Our society fails them, and they fail. More than 24,000 children age out of the American foster care system every year, and it is at the point of aging out that the implications for the kids get especially frightening. Studies show that somewhere around 12 percent of these children will take their own lives before they reach 18. Girls who have been orphaned are 10 times more likely to sell their bodies to survive than girls in stable families; some studies have the percentages of orphaned girls becoming prostitutes as high as 60 percent. A study in New York found that 75 percent of sexually exploited minors have spent time in foster care. Former foster children are three times more likely to be living in poverty and fifteen times less likely to have finished college. Sixty-six percent of them will be homeless, go to jail, or die within one year of aging out of foster care. And for children in long-term residential care, the numbers often rack even worse.
This is the better life we promised the children?
The immediate cost of caring for the children crossing our border is staggering. We spend $259 per day for each child in an immigration detention center. If we move them to foster care, that cost is $2,500 per month. Caring for children in long-term residential settings can easily run $90,000 per year per child. And yet, no matter how much money we throw at the problem, the children fail.
These costs encompass only the immediate financial outlays. The truth is: orphan problems are always multi-generational. Add 50,000 children to the system today, and factor in the subsequent generations who will almost certainly also fail: 150,000 in the next generation, and 450,000 in the third . . . The result is a burgeoning and dependent subclass of society for whom the cost of caring is absolutely staggering.
But there may be an answer. At the very least, an alternative that offers the possibility of success.
Multiple studies have shown that comprehensive in-country care can change the course of the lives of such children. For a fraction of the per-child cost that we will spend on care once the children enter the U.S. system – with an almost guaranteed outcome of failure — we can instead provide transformational care for them in their own countries. There are hundreds of U.S.-based or -connected NGOs currently working throughout Central America who are making a difference for kids just like the ones streaming across our borders. They provide safe, healthy homes, education, vocational training, and aging-out programs with remarkable metrics of success. Children in these programs make it—and they do so in their own countries and societies, in their own cultures. Perhaps most important is that as they graduate and are integrated into the communities from which they came, they begin transforming those same communities. Instead of perpetuating cycles of dependencies, they help become the role model for cycle interruption.
Is every child in these residential centers successful upon graduation? Of course not, but the better programs do an exceptional job of transitioning mortal-risk children into young adults who are employed and in stable living situations.
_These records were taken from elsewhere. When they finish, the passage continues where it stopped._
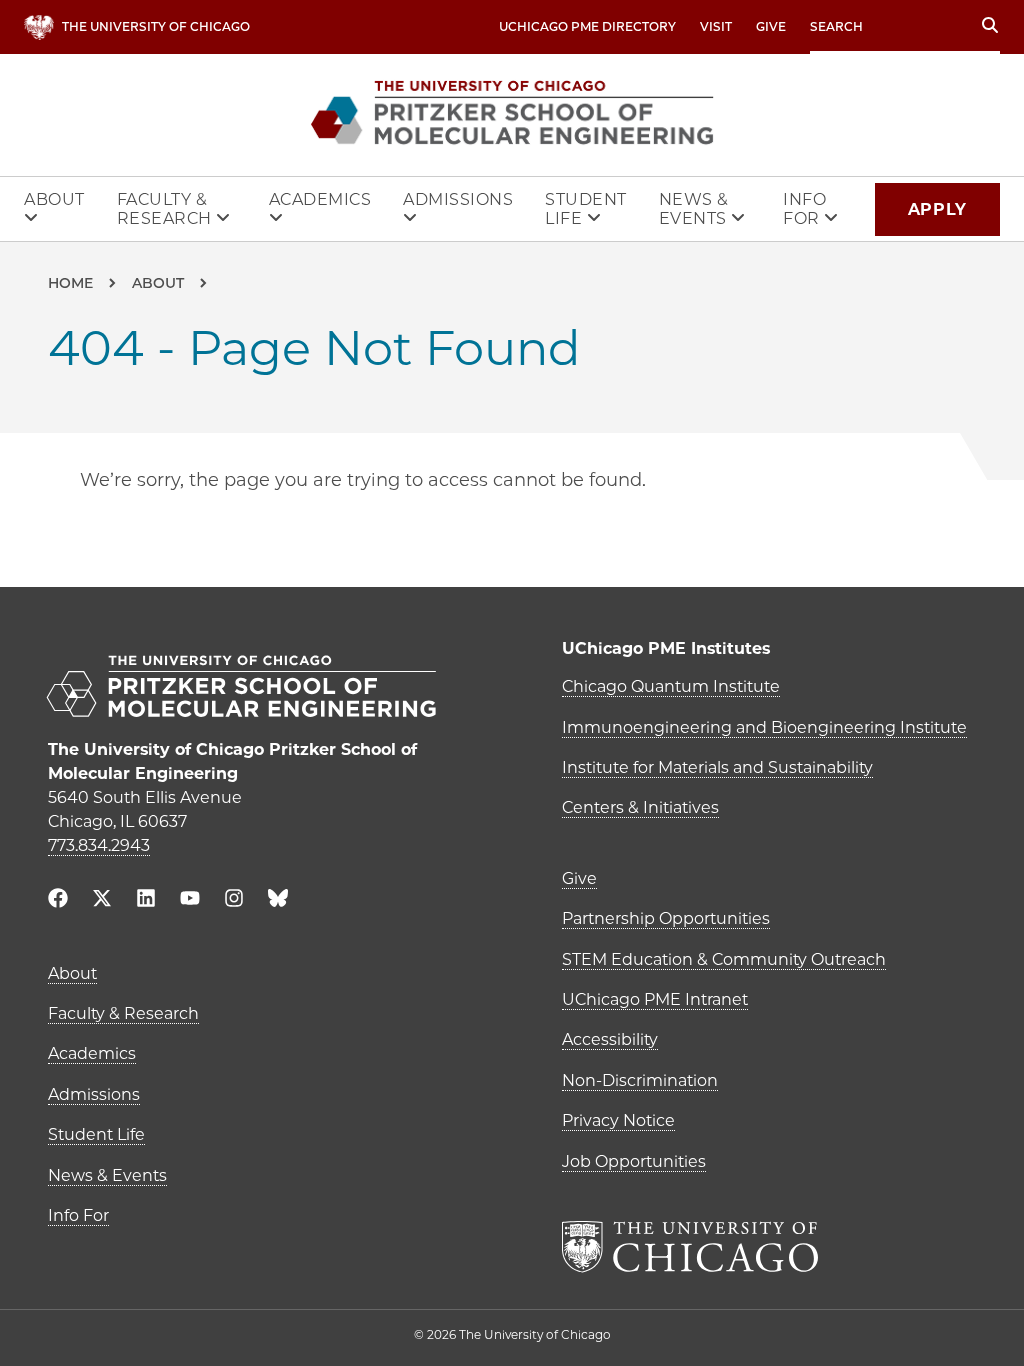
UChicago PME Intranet (655, 999)
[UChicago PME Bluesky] (278, 902)
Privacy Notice (618, 1120)
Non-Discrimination (640, 1080)
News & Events (695, 209)
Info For (804, 209)
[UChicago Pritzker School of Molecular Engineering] (255, 688)
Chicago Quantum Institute (671, 686)
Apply (938, 209)
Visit (716, 27)
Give (771, 27)
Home (70, 283)
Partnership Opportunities (666, 918)
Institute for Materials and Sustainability (717, 767)
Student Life (586, 209)
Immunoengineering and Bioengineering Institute (764, 727)
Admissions (458, 199)
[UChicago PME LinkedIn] (146, 900)
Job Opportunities (634, 1161)
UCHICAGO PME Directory (587, 27)
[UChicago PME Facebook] (58, 900)
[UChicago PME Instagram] (234, 900)
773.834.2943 (99, 845)
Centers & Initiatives (640, 807)
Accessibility (610, 1039)
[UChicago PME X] (102, 900)
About (54, 199)
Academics (320, 199)
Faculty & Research (167, 209)
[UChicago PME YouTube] (190, 900)
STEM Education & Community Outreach (724, 959)
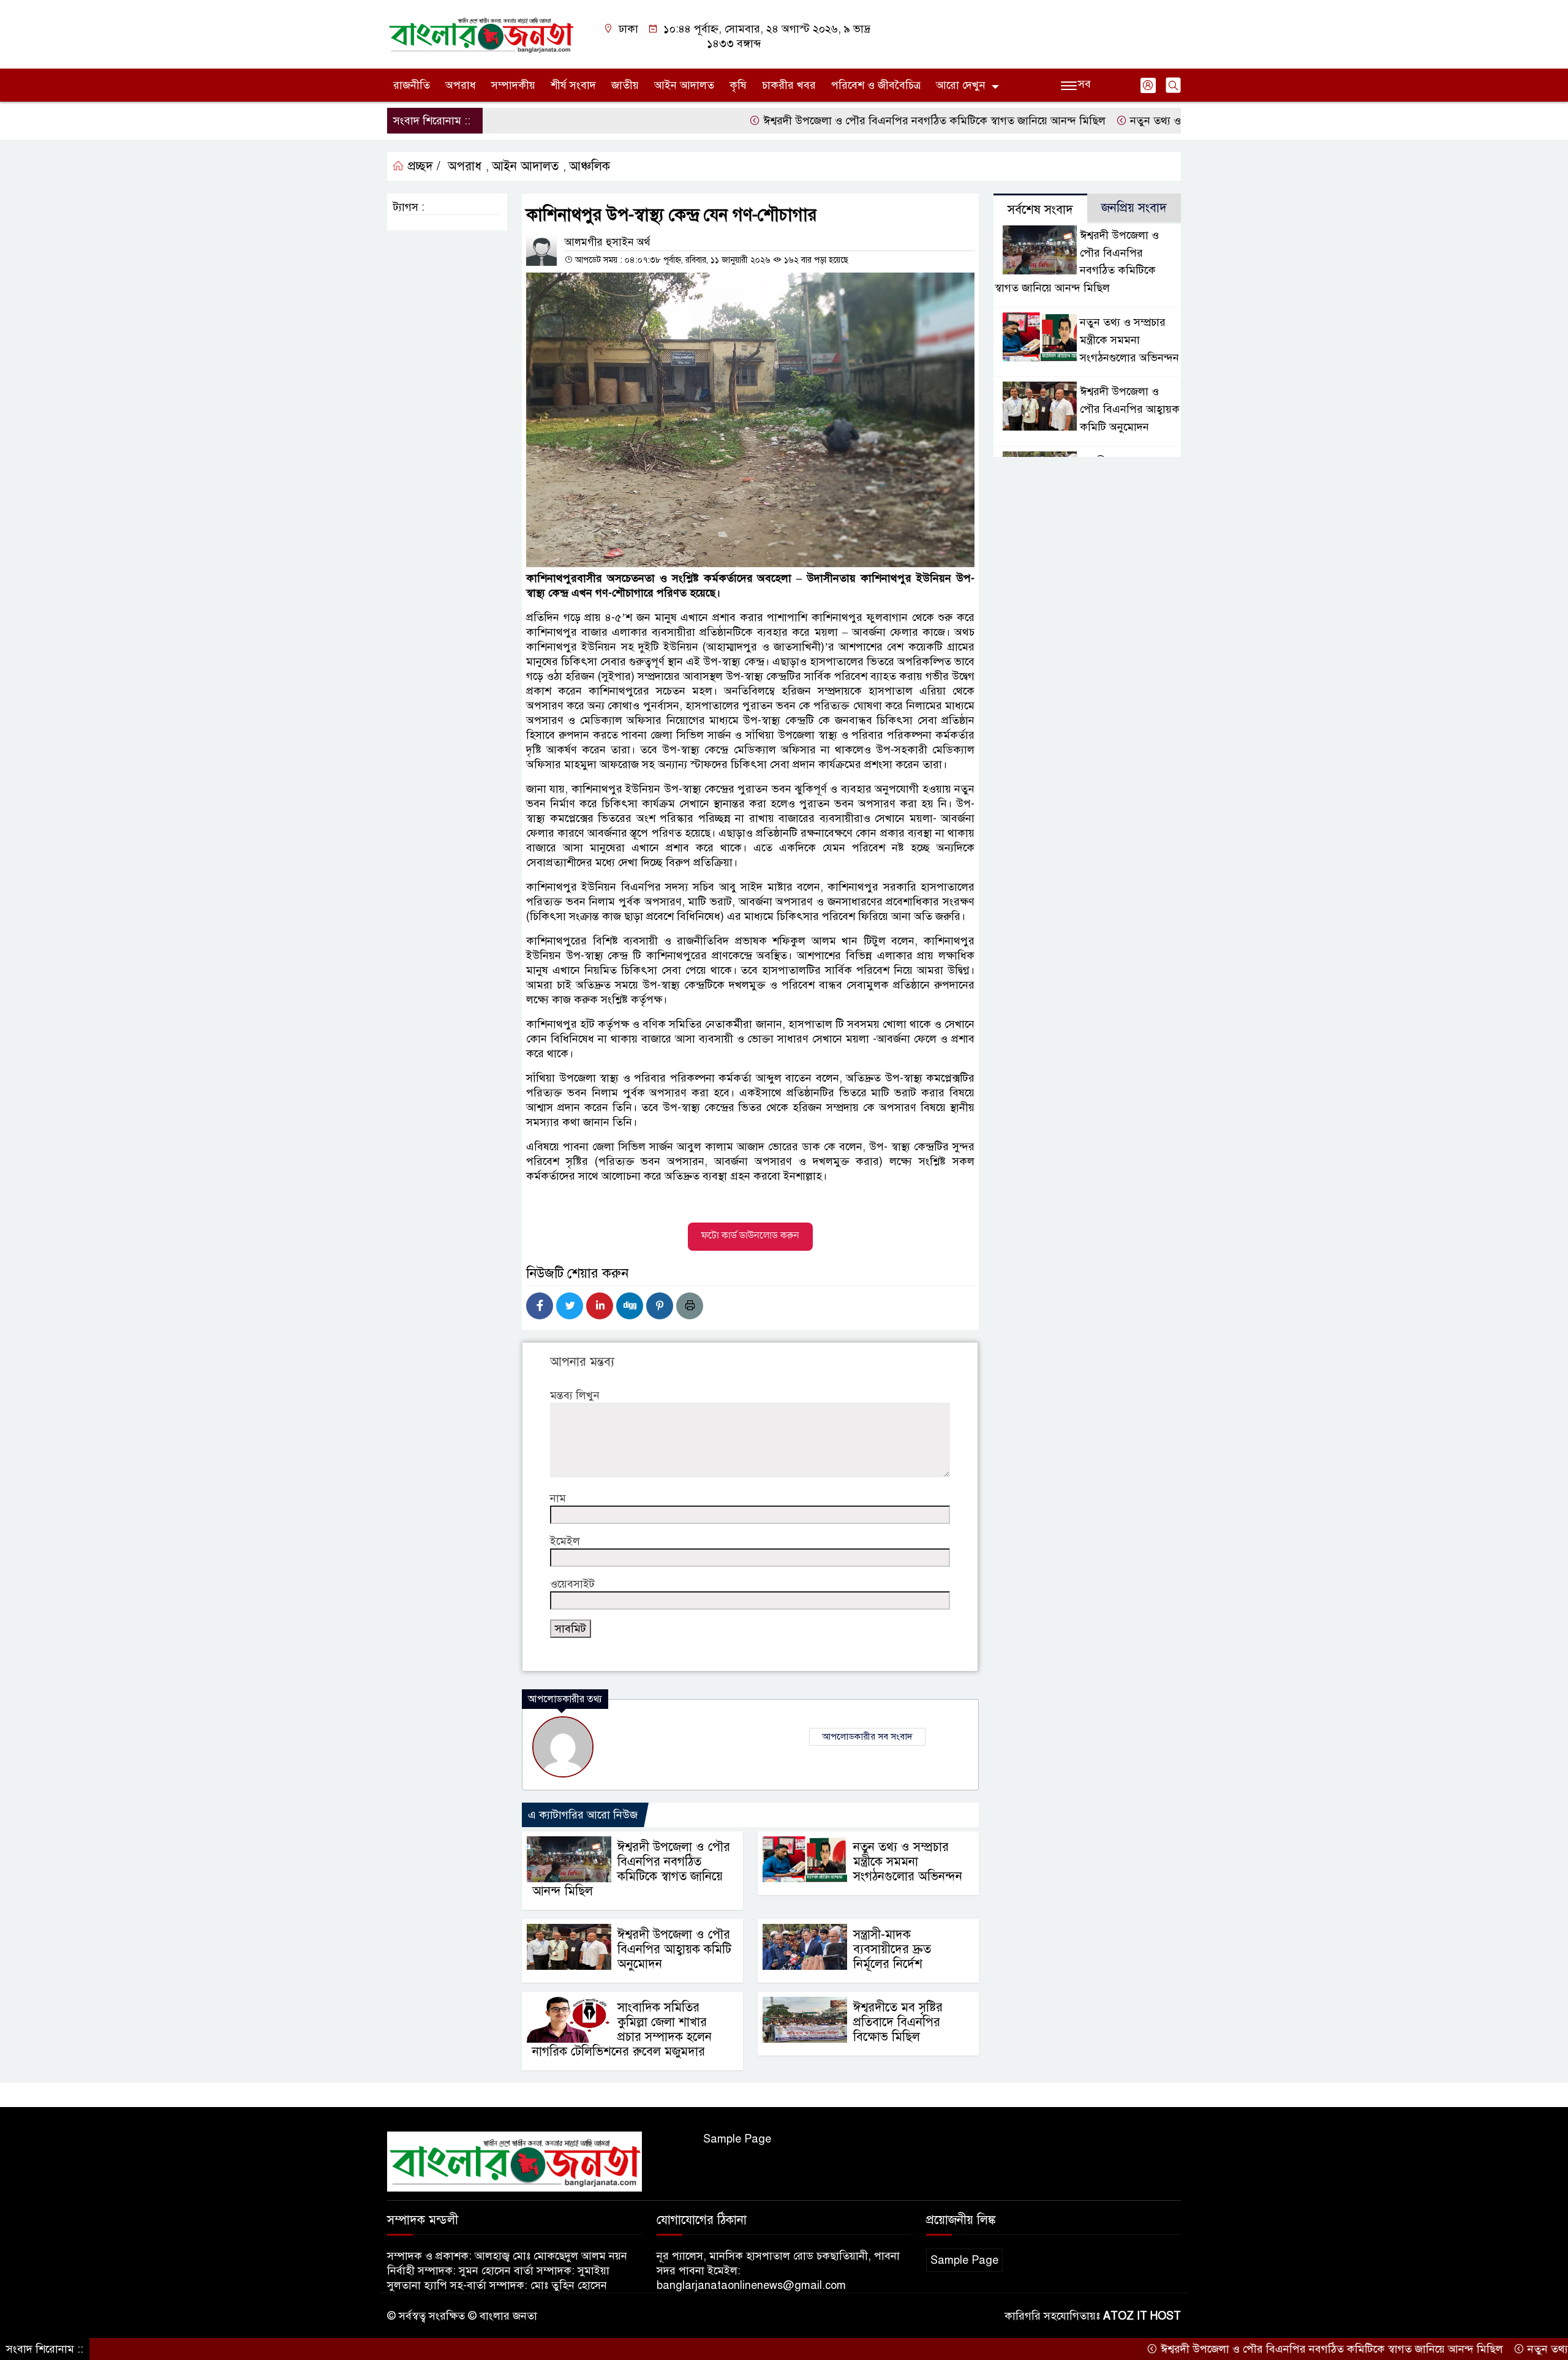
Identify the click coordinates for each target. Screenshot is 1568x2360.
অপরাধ (460, 85)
For example, at Fundacion Exodo, a small residential care center in San Salvador, total care for children abandoned to the streets or trafficked in the city costs only $400 per month, but their kids are successful when they graduate and, instead of fostering another round of dependency, they actually become assets in their communities.
A much more cost-effective policy for the U.S. – in both the short and the long term — is to fund in-country organizations. The mechanisms are already in place, the organizations are already doing the work, but they are simply not prepared for the sheer numbers of children overwhelming their systems. Strategic investment in these organizations, and a well-considered media campaign communicating to Central Americans what we are doing, will have an immediate and profound impact on the northward flow of children. Investing wisely will buy the U.S. tremendous goodwill among our neighbors, and – also very important – allow our border enforcement agencies to focus their resources on protecting our country rather than being child-care practitioners.
Do we have to act compassionately toward these children? Of course we do, but always in ways that positively change their trajectories rather than perpetuating cycles of dependence. We stem this tide – which will inevitably overwhelm our already overburdened U.S. care system –not by the building of fences, but by cutting it off at its source.